J'ai rêvé de Renaud Camus, qui était fort aimable avec moi. Puis je me suis réveillé.

J'ai lu dernièrement Bisayan, un document dans lequel mon ami Jean-Michel Hermans, intellectuel atypique, ethnologue catholique et maoïste charentais, raconte son dernier séjour aux Philippines, de novembre 2013 à août 2014, dans la maison qu'il a fait construire sur l'île de Leyte, où il possède un terrain et une plage. C'est un fichier Word de la taille d'un livre, près de cent pages, comportant aussi des photos et des renseignements touristiques (le fichier est trop lourd pour être déchargé ici, mais je peux le transmettre par mail à qui voudra).
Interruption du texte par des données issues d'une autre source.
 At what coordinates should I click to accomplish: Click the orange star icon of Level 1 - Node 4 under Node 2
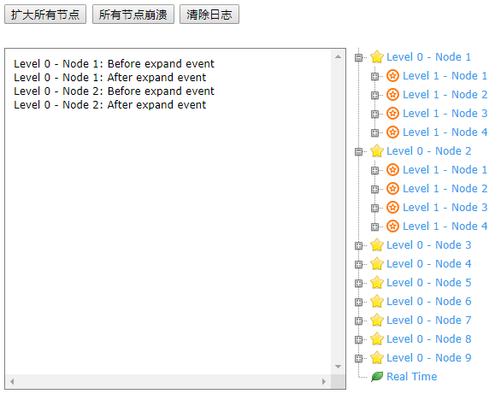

Le texte, écrit dans un style clair et simple, relate l'expérience assez intéressante d'un homme aux moyens financiers plutôt modestes dans son propre pays, mais relativement riche dans cette terre lointaine, et confronté à une culture très exotique, où l'on n'hésite pas à bonifier le vin en y mêlant un peu de pepsi. Le moment aussi est particulier, car le voyage commence peu après le passage du typhon Yolanda, qui a ravagé la contrée et abîmé l'habitation. Il y a une complication qui ne me semble pas très utile, du fait que le corps principal du journal est précédé d'un autre petit journal, centré sur le cyclone, et suivi d'un autre encore, celui-ci axé sur la reconstruction de la maison. Mais enfin il y a dans ces pages de quoi s'instruire sur les problèmes et les mystères de ce coin d'Asie. A l'occasion de cette lecture, j'ai voulu voir si mon grand Britannica Atlas, dont je ne me sers pas souvent, pouvait m'aider à reconnaître les lieux, et j'ai eu le plaisir de découvrir que les Philippines s'y étalaient sur une vaste double page. Entre autres toponymes cités par Hermans, j'y ai retrouvé l'archipel d'îlots au nom joliment bilingue de Cuatro Islands.

Des lecteurs de ma note du 2 août m'ont proposé diverses possibilités pour un adjectif relatif au nom d'Albert Caraco : «caracasque» (d'après monégasque), «caracain» (d'après mexicain, portoricain, franciscain) et «caracien». Je pense maintenant qu'il y aurait aussi «caraquien», tout simplement.

En feuilletant les demandes de livres, dans les annonces du Bon Coin, je me dis que la curiosité intellectuelle de ce lectorat n'est pas très élevée. La syntaxe et l'orthographe sont assorties : «Livre sur les bienfait médicale», «Livre terminal S», «Amour, orgueil et préjuger», «Livre homéopathique», «BD en bonne état», «Livre sur les peintre vangoge etc»... Mais après tout, les illettrés aussi ont le droit d'acheter des livres.